Submit the SQL version for one day:

bash
oleander spark jobs submit tutorial_part10_sql.py \
--namespace tutorial \
--name tutorial_part10_sql \
--args=--data-interval-start=2026-01-01T00:00:00Z \
--args=--data-interval-end=2026-01-02T00:00:00Z

Or submit the DataFrame version:

bash
oleander spark jobs submit tutorial_part10_dataframe.py \
--namespace tutorial \
--name tutorial_part10_dataframe \
--args=--data-interval-start=2026-01-01T00:00:00Z \
--args=--data-interval-end=2026-01-02T00:00:00Z

These jobs still use append operations. If you run the same data interval again, they will append the same summary rows again and create duplicates.

So far, we have accepted that limitation and used fresh intervals.
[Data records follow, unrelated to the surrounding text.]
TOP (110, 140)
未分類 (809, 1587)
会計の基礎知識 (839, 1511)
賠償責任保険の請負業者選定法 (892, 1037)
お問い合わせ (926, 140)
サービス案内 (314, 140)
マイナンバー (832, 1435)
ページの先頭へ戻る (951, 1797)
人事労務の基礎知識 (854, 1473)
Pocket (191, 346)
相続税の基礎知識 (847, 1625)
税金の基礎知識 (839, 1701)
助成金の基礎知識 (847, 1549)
We will address it soon, but first we will pause and look more closely at the join concepts introduced in this part.

Summary

In this part, we measured product-level cart abandonment with joins.

We separated cart sessions from purchase sessions and joined them using both session_id and product_id. An inner join would have kept only completed carts, so we used a left join to preserve carts without a matching purchase.

We converted missing purchase matches into abandoned outcomes, then aggregated those outcomes into daily product counts and an abandonment rate.

We implemented the same logic in Spark SQL and the DataFrame API. Along the way, we introduced join keys, inner joins, left joins, nulls created by unmatched rows, and the importance of choosing the correct left-side dataset.

The jobs still have one operational weakness: running the same interval twice creates duplicate rows. We will address that in Part 12 with Iceberg’s MERGE INTO statement.

Before that, the next part will pause our practical pipeline work and build a clearer mental model of the different join types available in Spark.